Boxing is the reason why Peltz and his wife, Linda, spend most of their time in Ventnor.

He was at the shore so often as a promoter and matchmaker with Ventnor’s Frank Gelb that they bought a home on New Haven Avenue on Aug. 1, 1980.

Gelb lives across the street.

“Frank is the one who brought boxing back to Atlantic City,” Peltz, 74, said.

The duo held five cards in what is now the Adrian Phillips Ballroom at Jim Whelan Boardwalk Hall in 1973, starting with a March 24 show that year that featured Bridgeton light-heavyweight Richie Kates. Five months later, 18-year-old Mike Rossman, a light-heavyweight from Turnersville, made his pro debut at the beach.

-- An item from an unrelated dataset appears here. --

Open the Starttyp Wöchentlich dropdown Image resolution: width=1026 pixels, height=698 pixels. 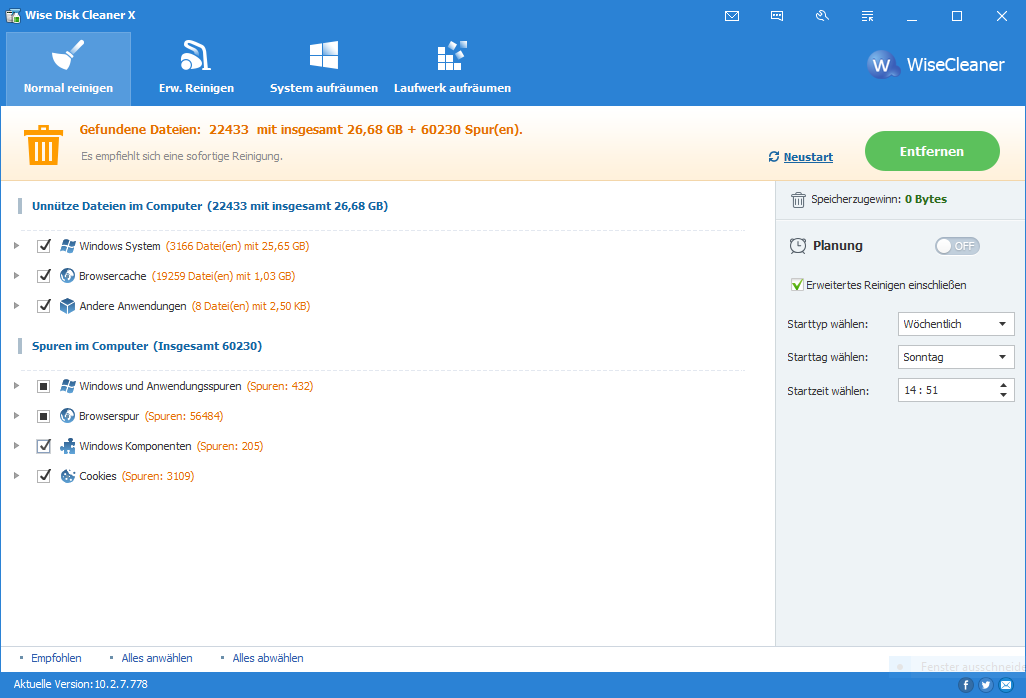point(956,324)
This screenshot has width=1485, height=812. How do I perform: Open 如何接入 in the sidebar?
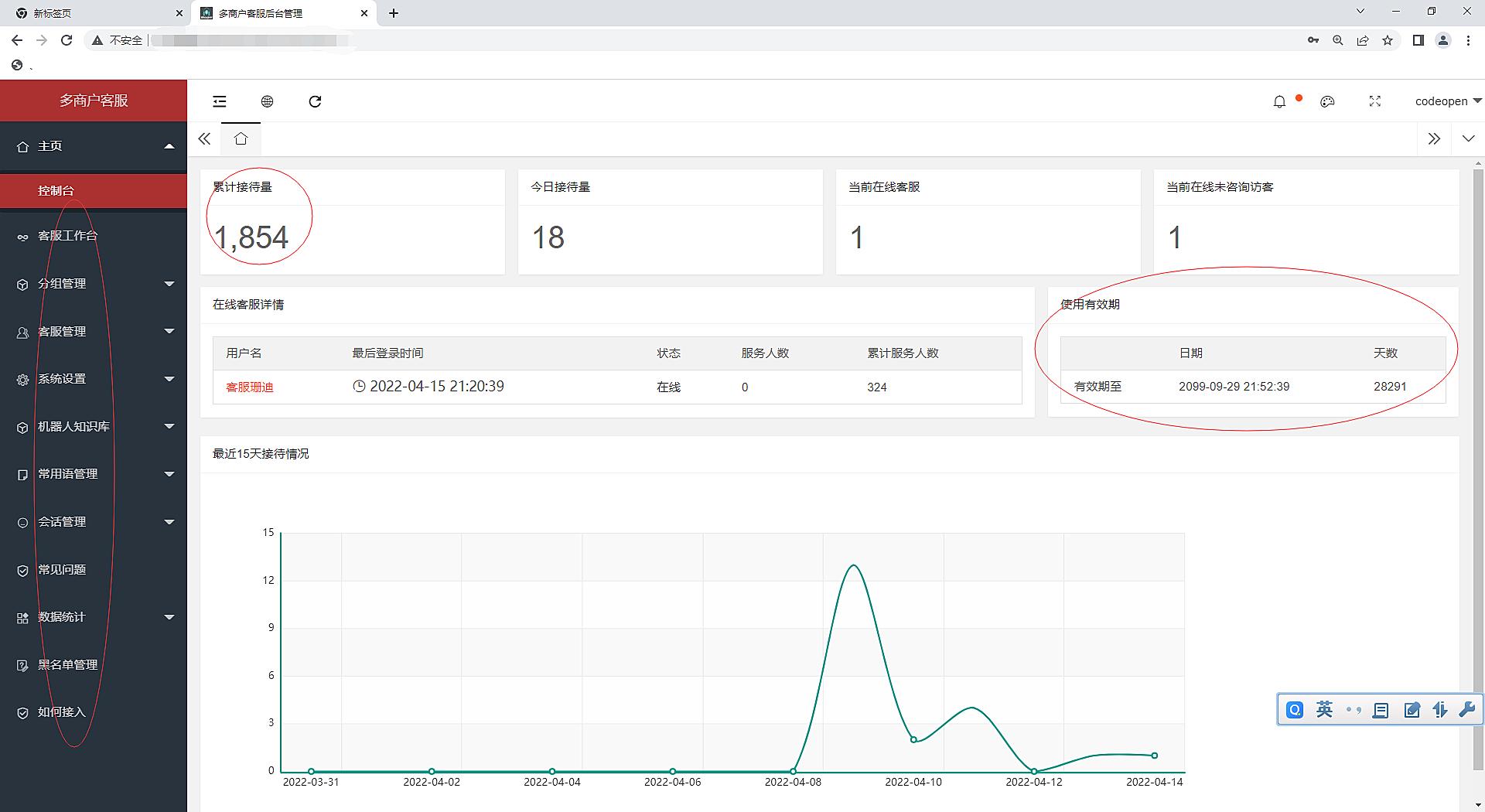click(62, 712)
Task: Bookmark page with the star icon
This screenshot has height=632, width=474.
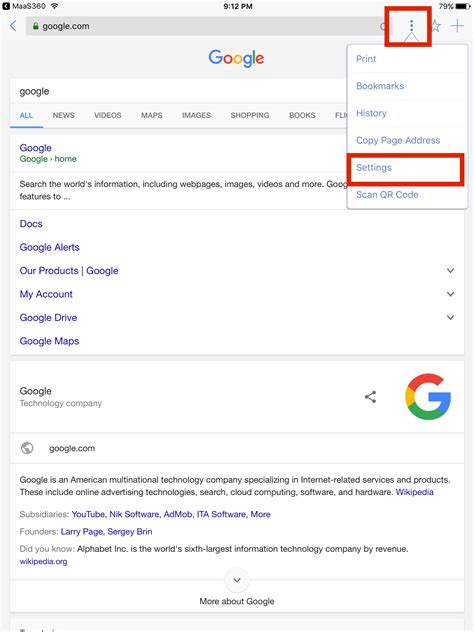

Peltz soon found himself spending more and more time in Atlantic City. In 1979, he worked as a matchmaker, ticket seller and TV analyst for PRISM’s “Tuesday Night Fight” cards at Steel Pier involving popular heavyweights Duane Bobick and Randall “Tex” Cobb, as well as future light-heavyweight world champions Matthew Saad Muhammad (Matthew Franklin) and the “Camden Buzzsaw,” Dwight Muhammad Qawi (Dwight Braxton).

“I was getting $50 per show,” Peltz said with a laugh. “By the time I got finished driving back and forth from Philadelphia and having dinner, it was a losing proposition.”

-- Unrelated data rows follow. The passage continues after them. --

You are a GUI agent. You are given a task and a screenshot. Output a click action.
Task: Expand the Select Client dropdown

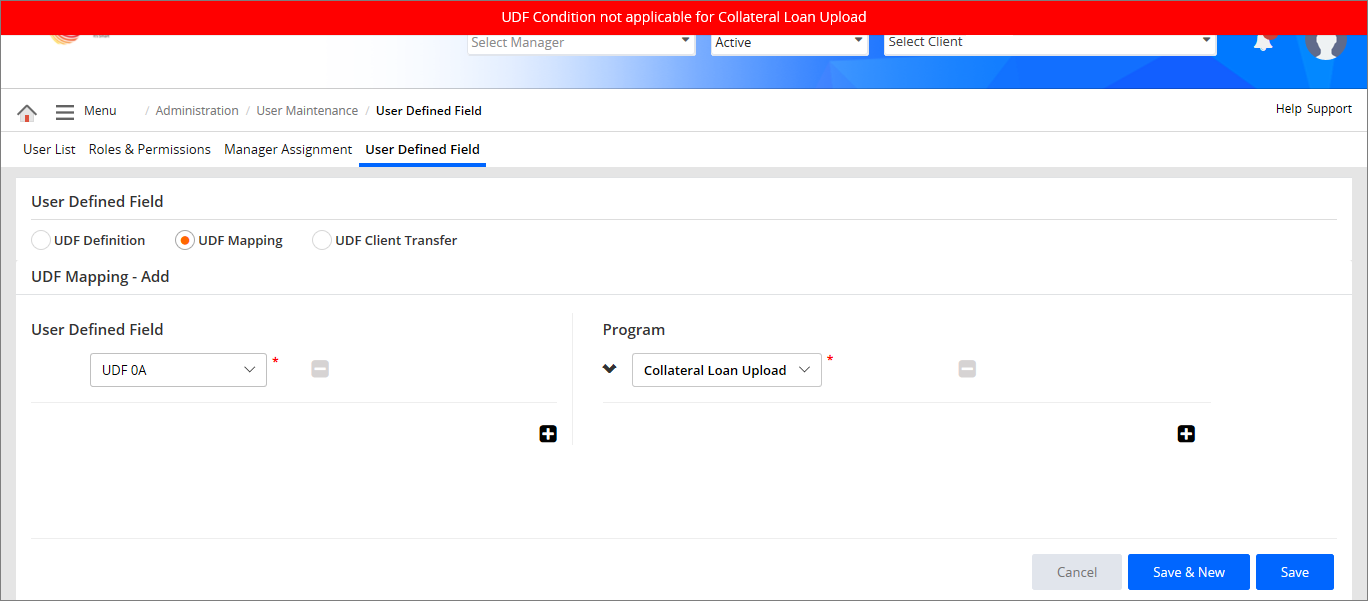tap(1049, 42)
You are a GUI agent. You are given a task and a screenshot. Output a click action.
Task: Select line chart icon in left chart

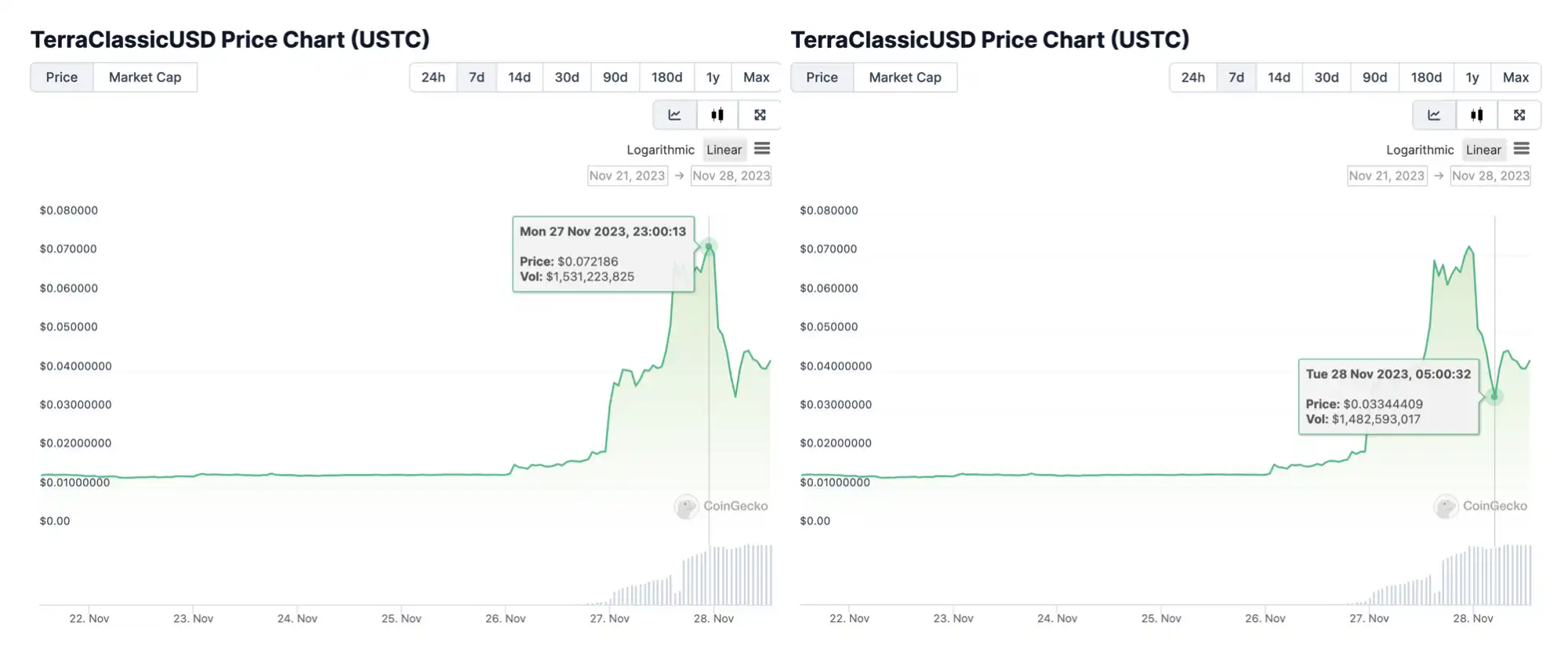[674, 115]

That was also the year Peltz took over as the Atlantic City promoter for Top Rank’s boxing tournament on a new network called ESPN.

Thus began a surge that turned Atlantic City into a boxing mecca. From 1982 through 1985, the resort hosted a whopping shows, including 140 in 1982 and 144 in 1985. Most of the casinos at the time — Atlantis, Bally’s, Claridge, Golden Nugget, Harrah’s, Playboy, Resorts, Sands, Tropicana and Trump Plaza — had weekly cards. Even as late as 1990, Atlantic City was averaging one boxing card a week.

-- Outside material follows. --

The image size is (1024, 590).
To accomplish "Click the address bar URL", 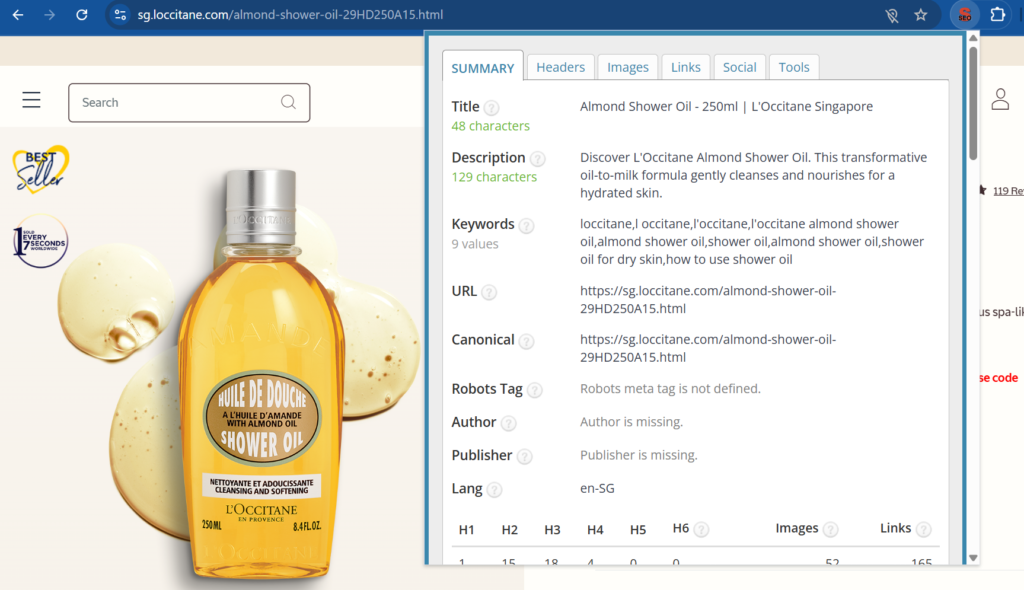I will [290, 15].
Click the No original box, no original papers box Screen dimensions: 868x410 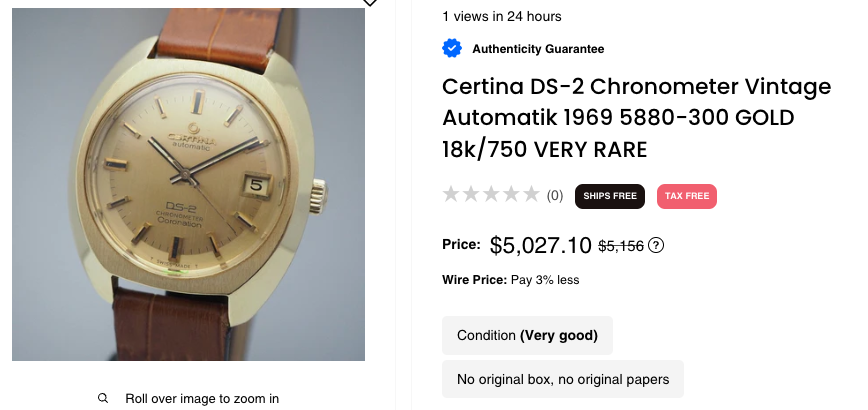(x=562, y=379)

It was a magical time for boxing on the Boardwalk. A record 22,780 fans watched Mike Tyson knock out Michael Spinks at Boardwalk Hall on June 27, 1988. Three years later, 20,000 showed up to seen Evander Holyfield beat George Foreman on April 19, 1991.

Former Caesars Entertainment consultant Ken Condon did his best to keep the sport alive with bouts featuring the late Arturo Gatti and Kelly Pavlik, but it has since faded. Boardwalk Hall hasn’t had a fight in its main arena since Sergey Kovalev defeated Bernard Hopkins on Nov. 8, 2014.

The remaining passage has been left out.